• [Исходный отрывок]:
Поэтому-то эллины – в лице своего Фукидида – только тогда начали размышлять о своей истории, когда она внутренне почти завершилась. Но тот же Фукидид, чьи «методические основные» положения во введении к его книге как будто бы носят очень западноевропейский характер, понимал их в том смысле, что допускал сочинение исторических подробностей, раз это ему казалось подходящим. У него это играет роль художественного принципа, но как раз это мы и называем мифотворчеством. О настоящем понимании значения хронологических чисел также не приходится говорить. В III веке Манефон и Берозий – оба не греки – написали основательные сочинения, основанные на источниках, о Египте и Вавилоне, странах, где понимали толк в астрономии и, следовательно, также и в истории. Но образованные греки и римляне мало об этом заботились и продолжали предпочитать романтические вымыслы какого-нибудь Гекатея или Ктесия [4].

• [Данные для упражнения]:

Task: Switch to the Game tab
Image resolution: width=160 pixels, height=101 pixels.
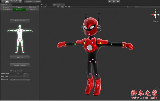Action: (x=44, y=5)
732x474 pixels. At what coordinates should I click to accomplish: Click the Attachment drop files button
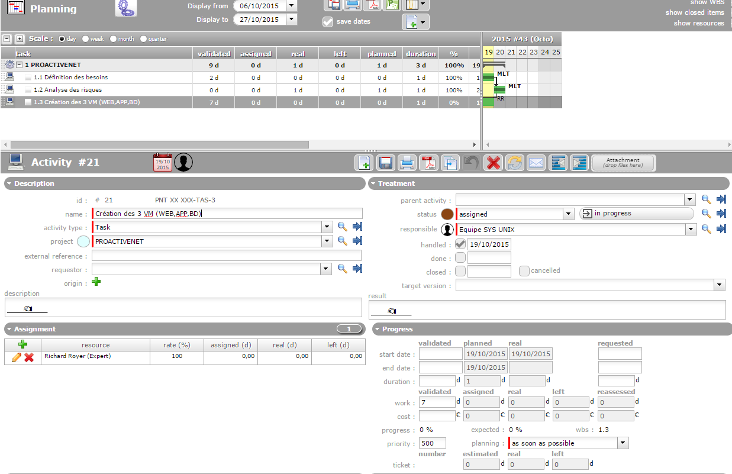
---
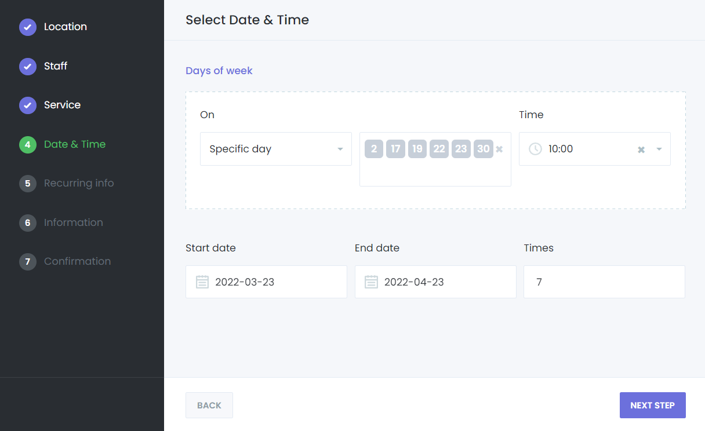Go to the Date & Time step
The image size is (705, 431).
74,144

• [Задания для работы]:
a: Перепишите без изменений строки записей, начиная со строки, где есть «Task: Switch to the Game tab», и заканчивая строкой, где есть «732x474 pixels. At», включительно. Изображения в ответ не включайте.
b: Продолжите отрывок о греках и их отношении к истории после его последнего предложения.
Записи никак не связаны с отрывком.

• [Ответы к заданиям]:
a:
Task: Switch to the Game tab
Image resolution: width=160 pixels, height=101 pixels.
Action: (x=44, y=5)
732x474 pixels. At what coordinates should I click to accomplish: Click the Attachment drop files button

b:
Поэтому-то вся древняя история до персидских войн, а также структура многих позднейших периодов являются, по существу, продуктом мифического мышления. История государственного устройства Спарты – Ликург, чья биография рассказывается со всеми подробностями, был, вероятно, незначительным лесным божеством Тайгета – есть выдумка эллинистического времени, а придумывание римской истории периода до Ганнибала еще не совсем затихло во времена Цезаря. То, что литература романов об Александре оказывала сильнейшее влияние на серьезную политическую и религиозную историю, хорошо характеризует античное значение слова «история». Никто не думал о том, чтобы отличать содержание этой литературы основным образом от дат, обоснованных актами. Когда в конце республики Варрон задался целью зафиксировать быстро исчезавшую из народной памяти римскую религию, он разделил божества, чье богослужение выполнялось со стороны государства с кропотливой тщательностью, на di certi [5] и di incerti [6] – на таких, о которых кое-что еще было известно, и на таких, от которых, несмотря на продолжающееся общественное богослужение, оставалось только имя. На самом же деле та религия римского общества его времени – как ее с полным доверием почерпали из римских поэтов не только Гёте, но и Ницше – была в главной своей части произведением эллинистической литературы и почти не имела никакой связи со старым культом, который для всех сделался непонятным.

Моммзен дает вполне точную формулировку западноевропейской точки зрения, называя римских историков – он имел в виду главным образом Тацита – людьми, которые говорили о том, о чем надо было умалчивать, и молчали о том, о чем надо было говорить.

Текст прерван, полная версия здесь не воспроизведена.